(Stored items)
'''

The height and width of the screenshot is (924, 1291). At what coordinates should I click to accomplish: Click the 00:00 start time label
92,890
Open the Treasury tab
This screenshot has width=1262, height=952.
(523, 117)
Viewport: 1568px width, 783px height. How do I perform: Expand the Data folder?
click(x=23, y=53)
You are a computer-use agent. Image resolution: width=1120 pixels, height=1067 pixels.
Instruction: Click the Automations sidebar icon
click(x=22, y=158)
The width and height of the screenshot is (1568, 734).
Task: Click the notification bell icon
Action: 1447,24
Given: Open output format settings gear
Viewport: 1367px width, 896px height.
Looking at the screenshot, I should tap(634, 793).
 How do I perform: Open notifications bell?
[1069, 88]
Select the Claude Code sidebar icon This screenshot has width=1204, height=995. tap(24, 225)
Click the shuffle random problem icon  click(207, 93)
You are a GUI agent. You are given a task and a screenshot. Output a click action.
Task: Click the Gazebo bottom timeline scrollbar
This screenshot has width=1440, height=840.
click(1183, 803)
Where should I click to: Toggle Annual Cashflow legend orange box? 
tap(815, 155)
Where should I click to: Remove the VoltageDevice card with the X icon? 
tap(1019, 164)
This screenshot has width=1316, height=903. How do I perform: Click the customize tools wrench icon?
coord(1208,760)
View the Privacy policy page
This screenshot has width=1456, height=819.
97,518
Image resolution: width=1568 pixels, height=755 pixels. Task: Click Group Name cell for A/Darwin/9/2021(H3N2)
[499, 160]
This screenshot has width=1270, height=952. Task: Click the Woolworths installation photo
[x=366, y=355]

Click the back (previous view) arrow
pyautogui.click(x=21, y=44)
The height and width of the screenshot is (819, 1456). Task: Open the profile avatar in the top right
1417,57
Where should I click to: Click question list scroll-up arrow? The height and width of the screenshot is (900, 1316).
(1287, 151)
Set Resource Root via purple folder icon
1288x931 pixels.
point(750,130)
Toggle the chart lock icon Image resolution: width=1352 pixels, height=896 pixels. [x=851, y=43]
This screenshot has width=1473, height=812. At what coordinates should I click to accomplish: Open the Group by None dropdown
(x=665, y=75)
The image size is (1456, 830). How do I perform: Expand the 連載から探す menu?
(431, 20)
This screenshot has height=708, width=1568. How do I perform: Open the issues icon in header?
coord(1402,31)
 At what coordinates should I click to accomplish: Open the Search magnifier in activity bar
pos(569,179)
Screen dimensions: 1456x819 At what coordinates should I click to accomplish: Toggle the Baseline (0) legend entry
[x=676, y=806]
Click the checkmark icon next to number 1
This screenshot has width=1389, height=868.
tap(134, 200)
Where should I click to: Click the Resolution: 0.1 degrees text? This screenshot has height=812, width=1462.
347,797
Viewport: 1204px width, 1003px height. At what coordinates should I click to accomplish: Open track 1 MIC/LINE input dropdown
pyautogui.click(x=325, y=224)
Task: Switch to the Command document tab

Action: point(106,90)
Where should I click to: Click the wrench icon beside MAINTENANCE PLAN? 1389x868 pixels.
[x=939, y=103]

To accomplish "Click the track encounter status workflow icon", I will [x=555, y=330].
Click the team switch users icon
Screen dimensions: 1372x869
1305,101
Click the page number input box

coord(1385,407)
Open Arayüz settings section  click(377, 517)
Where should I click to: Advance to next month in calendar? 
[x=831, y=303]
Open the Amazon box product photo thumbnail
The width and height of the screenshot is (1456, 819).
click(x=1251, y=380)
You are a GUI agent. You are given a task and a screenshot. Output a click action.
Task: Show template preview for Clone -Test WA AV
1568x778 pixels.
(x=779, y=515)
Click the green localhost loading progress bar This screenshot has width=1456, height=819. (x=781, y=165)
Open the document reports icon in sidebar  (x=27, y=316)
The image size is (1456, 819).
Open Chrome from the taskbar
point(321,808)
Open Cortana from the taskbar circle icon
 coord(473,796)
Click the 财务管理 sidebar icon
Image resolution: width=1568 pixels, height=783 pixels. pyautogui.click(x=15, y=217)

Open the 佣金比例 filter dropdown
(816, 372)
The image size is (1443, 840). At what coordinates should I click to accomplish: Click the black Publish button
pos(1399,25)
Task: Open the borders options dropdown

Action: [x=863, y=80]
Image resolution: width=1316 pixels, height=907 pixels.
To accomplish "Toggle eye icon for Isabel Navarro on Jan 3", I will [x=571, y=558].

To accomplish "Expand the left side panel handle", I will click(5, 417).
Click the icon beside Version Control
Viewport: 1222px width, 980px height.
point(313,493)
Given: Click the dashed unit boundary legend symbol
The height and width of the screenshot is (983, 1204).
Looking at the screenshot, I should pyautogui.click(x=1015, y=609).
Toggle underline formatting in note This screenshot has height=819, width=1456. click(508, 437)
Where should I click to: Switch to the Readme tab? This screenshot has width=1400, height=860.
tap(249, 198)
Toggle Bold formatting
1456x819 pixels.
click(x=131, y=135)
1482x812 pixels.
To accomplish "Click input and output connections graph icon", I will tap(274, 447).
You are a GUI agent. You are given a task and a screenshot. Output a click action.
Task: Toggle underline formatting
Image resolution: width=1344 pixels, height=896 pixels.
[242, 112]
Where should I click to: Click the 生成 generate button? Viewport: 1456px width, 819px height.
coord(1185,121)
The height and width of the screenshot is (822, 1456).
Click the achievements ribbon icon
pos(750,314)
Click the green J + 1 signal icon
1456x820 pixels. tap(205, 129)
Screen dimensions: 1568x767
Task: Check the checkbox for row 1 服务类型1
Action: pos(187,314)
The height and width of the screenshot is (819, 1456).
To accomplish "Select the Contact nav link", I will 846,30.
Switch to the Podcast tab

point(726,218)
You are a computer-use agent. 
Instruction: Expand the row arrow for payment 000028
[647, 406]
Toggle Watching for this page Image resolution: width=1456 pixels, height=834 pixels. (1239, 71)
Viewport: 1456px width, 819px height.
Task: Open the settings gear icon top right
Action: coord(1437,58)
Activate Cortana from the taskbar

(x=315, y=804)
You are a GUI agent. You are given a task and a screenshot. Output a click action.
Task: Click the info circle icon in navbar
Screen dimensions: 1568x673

'''

# What is required
Check each line above for the string "underline" and show the ones that have it.

# Result below
Toggle underline formatting in note This screenshot has height=819, width=1456. click(508, 437)
Task: Toggle underline formatting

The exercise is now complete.